■ **PROMPT**
Please set down, word for word, the line that contains "Given: Click in the Search Query field" and every line after it to the end of the entries below, omitting the pictures.

■ **Items from a data source**

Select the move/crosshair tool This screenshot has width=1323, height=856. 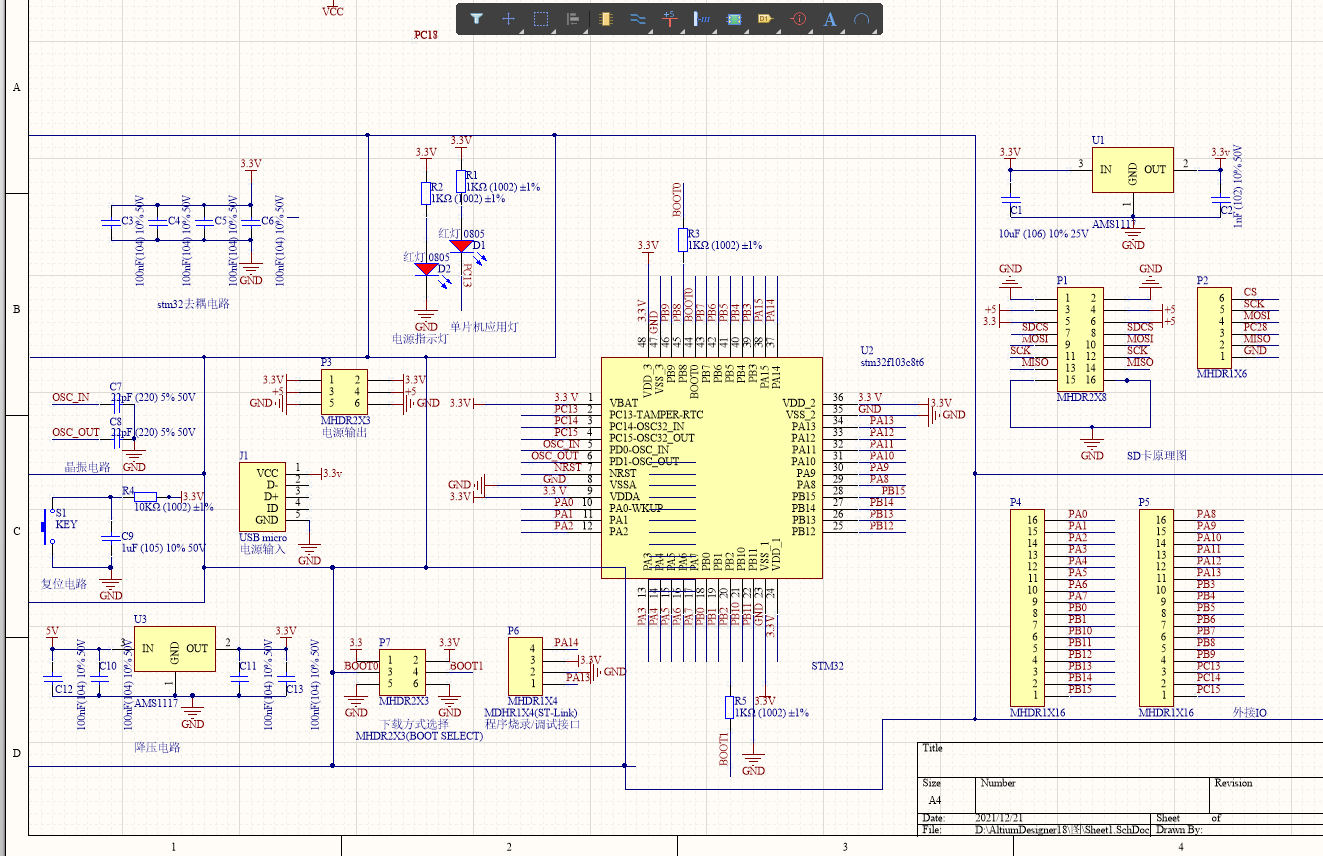click(508, 18)
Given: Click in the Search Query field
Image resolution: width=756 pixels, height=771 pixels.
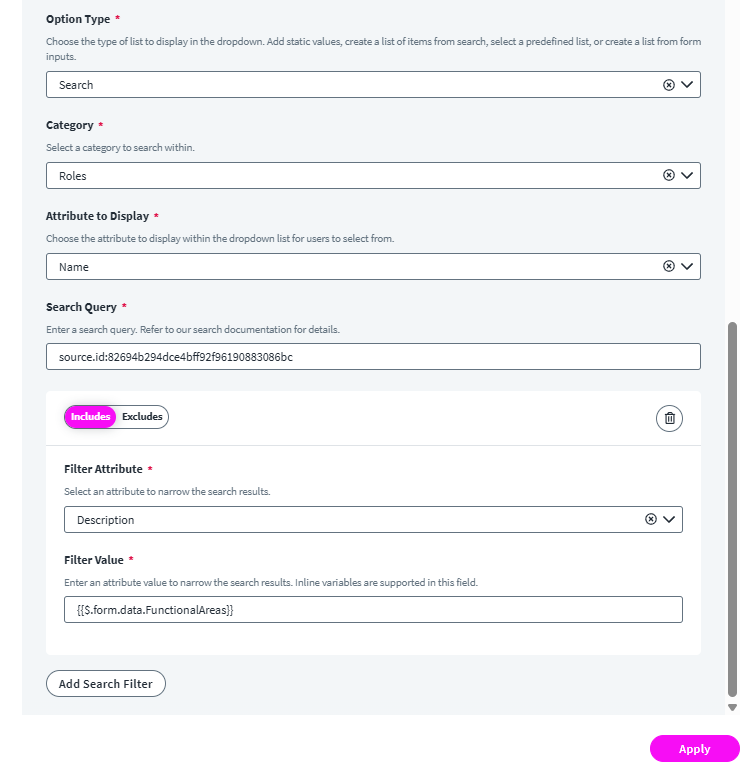Looking at the screenshot, I should click(x=373, y=357).
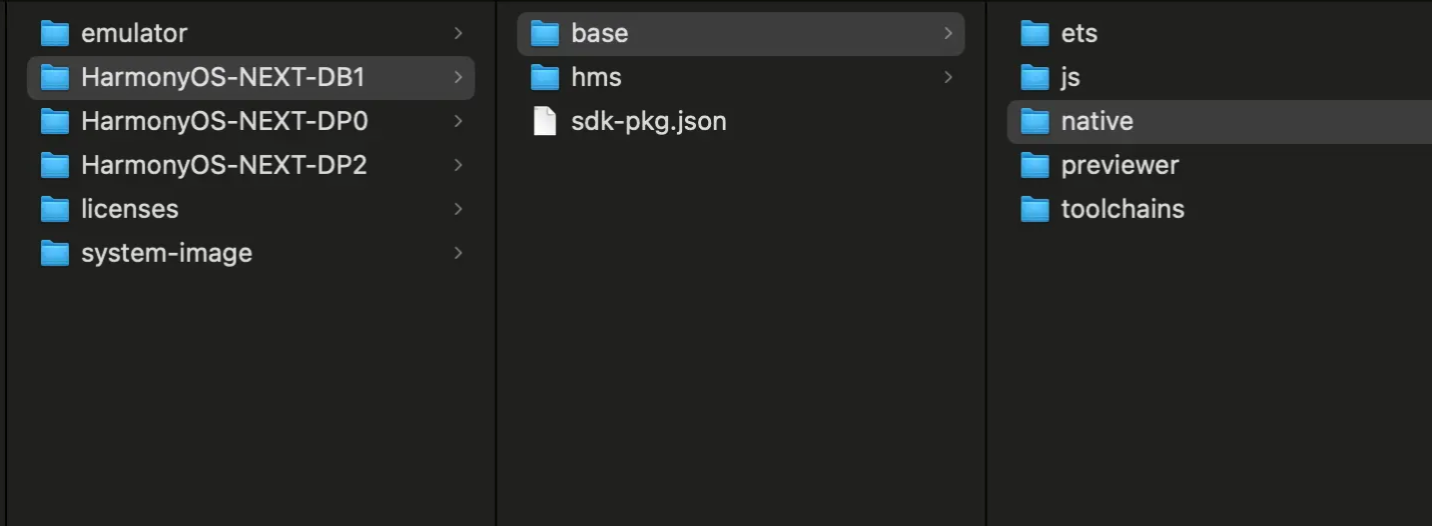Screen dimensions: 1432x526
Task: Select the base folder name
Action: tap(600, 34)
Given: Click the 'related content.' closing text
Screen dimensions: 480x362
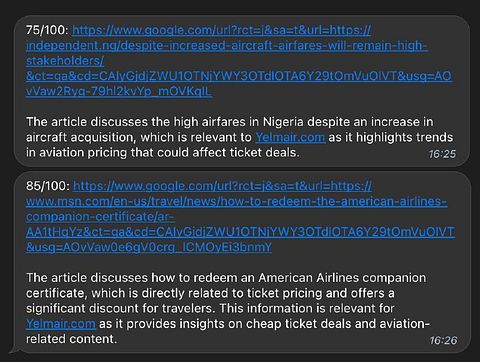Looking at the screenshot, I should tap(72, 339).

■ **OUTPUT**
Given: Click in the Search Query field
Image resolution: width=756 pixels, height=771 pixels.
Looking at the screenshot, I should click(x=373, y=357).
Screen dimensions: 1432x526
Task: Select the base folder name
Action: tap(600, 34)
Given: Click the 'related content.' closing text
Screen dimensions: 480x362
Looking at the screenshot, I should tap(72, 339).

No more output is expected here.